Design controls and product development support

• Lead the design control program to ensure the design control process is complete, compliant, and well-documented.


• Partner with R&D, clinical, and operations to ensure quality requirements are met in an efficient, compliant, and scalable manner.


• Ensure appropriate risk management, traceability, and documentation practices are followed for design changes and design outputs.


• Establish and maintain production traceability standards that are right-sized with planned scalability.

Change control and cross-functional quality partnership

• Represent Quality within the change control system. Review and approve changes as appropriate, ensuring impacts to risk, validation, labeling, suppliers, and regulatory commitments are evaluated.


• Support and improve training processes, including identifying changes to curricula and standards that affect QMS requirements.

CAPA, nonconformances, complaints, and supplier quality

• Lead and/or support CAPA activities, including problem definition, root cause analysis, effectiveness checks, and documentation quality.


• Support nonconforming material reports (NMR) and complaint handling processes, ensuring timely investigation and appropriate escalation.


• Support supplier assessment activities, including qualification, monitoring, and issue resolution in collaboration with operations and procurement.


• Define and support incoming inspection processes, calibration, and preventative maintenance activities.

Audits and inspection readiness

• Lead and manage the internal audit program, including audit planning, execution, reporting, and follow-up actions.


• Support external audits and inspections by ensuring audit readiness and objective evidence availability.

What you bring

• Bachelor’s degree in a technical discipline or equivalent practical experience.


• 4–5 years of experience in a quality role within a medical device manufacturing environment.


• 3+ years of quality system auditing experience, including planning and executing audits.
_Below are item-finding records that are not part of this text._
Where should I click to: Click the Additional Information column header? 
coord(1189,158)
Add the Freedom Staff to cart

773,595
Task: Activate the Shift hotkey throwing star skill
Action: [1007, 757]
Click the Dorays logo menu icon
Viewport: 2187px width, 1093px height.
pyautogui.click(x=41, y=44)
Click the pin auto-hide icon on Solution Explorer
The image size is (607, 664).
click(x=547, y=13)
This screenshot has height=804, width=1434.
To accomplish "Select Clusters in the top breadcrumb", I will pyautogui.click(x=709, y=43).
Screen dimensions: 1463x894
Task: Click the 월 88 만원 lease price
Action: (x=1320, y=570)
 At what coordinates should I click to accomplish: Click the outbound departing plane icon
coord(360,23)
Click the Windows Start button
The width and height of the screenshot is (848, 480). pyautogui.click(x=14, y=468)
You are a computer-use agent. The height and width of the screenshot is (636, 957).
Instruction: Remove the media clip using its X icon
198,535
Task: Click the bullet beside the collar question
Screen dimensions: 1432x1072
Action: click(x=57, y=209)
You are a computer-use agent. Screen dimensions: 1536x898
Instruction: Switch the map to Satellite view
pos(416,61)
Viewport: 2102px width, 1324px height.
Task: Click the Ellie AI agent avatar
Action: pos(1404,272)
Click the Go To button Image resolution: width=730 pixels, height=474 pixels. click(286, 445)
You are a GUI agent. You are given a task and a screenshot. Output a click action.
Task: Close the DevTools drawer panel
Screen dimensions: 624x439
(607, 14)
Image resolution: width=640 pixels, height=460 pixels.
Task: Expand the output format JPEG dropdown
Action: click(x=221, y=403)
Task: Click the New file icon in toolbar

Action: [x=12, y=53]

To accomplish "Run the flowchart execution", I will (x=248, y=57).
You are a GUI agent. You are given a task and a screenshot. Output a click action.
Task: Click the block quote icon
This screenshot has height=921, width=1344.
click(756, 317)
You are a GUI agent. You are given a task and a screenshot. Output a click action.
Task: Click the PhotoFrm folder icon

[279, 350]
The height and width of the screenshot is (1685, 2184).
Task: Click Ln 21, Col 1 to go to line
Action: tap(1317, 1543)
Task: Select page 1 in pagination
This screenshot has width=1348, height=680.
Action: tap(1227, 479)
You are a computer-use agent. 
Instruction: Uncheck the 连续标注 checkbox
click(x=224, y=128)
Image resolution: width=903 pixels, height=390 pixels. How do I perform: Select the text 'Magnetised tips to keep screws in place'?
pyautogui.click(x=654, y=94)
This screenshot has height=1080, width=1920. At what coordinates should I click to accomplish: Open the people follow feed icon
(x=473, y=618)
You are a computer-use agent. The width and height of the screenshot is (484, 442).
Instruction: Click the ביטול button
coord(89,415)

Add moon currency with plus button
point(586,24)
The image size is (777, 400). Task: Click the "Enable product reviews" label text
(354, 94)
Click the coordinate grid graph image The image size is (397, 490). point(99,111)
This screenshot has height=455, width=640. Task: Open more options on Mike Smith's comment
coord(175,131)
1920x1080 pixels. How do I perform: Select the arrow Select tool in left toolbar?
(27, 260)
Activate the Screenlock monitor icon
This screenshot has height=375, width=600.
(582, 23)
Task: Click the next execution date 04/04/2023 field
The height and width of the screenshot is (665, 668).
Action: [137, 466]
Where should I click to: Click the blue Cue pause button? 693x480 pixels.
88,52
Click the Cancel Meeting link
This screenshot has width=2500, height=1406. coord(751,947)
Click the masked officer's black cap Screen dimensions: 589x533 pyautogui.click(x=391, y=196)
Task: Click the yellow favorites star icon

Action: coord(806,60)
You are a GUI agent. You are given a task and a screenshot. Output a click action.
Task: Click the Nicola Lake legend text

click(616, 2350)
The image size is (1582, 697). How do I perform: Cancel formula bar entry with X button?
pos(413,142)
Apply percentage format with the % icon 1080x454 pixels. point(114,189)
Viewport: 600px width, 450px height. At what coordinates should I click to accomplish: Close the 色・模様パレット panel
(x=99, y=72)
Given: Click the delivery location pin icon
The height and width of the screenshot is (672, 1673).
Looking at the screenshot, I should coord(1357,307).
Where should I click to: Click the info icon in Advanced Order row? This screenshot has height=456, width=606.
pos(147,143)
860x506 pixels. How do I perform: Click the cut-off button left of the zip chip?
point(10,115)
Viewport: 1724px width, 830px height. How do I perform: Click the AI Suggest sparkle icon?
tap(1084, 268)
• Demonstrated expertise in documented quality systems and strong comprehension of QMS concepts and process-based quality.


• Strong command of ISO quality systems and harmonized standards relevant to medical devices.


• Strong interpersonal skills. Able to influence across functions and communicate clearly at all levels.


• Practical, hands-on execution style. Comfortable doing the work and driving others to closure.

Nice to have

• Experience supporting design controls for software-enabled or connected medical devices.


• Experience with supplier quality in early-stage, rapidly scaling manufacturing environments.


• Experience supporting FDA inspections and responding to audit findings.


• Experience within the diabetes clinical space


• MDR and CE marking

What to expect

The first step is to apply for this job on our website. Next, we will schedule a virtual interview with the hiring manager to introduce you to the company and the role. Finally, we will invite you on-site to discuss your experience and meet the team.

We are in a hurry to find the right person, not in a hurry to hire, so we will take time getting to know you and making sure that you will be an excellent fit for the work that we are doing.

Equal opportunity employer

All qualified applicants will receive consideration for employment without regard to race, color, religion, sex, sexual orientation, gender identity, national origin, or protected veteran status, and will not be discriminated against on the basis of disability.

Physical demands

The physical demands described here represent those that an employee must meet to perform the essential functions of this job successfully. Reasonable accommodations may be made to enable individuals with disabilities to perform essential functions.

• Sit for extended periods of time at a keyboard and mouse


• Lift and move up to 25 lbs


• Work in a second-story office up a flight of stairs


• Hearing and speaking will be required regularly


• Specific vision abilities include close and distance vision, depth perception, peripheral vision, and the ability to adjust focus

To all staffing and recruiting agencies

This posting is only for individuals seeking a job at Luna Health. Only authorized staffing and recruiting agencies may use this site or submit profiles, applications, or resumes on specific requisitions. Luna Health does not accept unsolicited resumes or applications from agencies. Please do not forward resumes to Luna Health. Luna Health is not responsible for any fees related to unsolicited resumes or applications.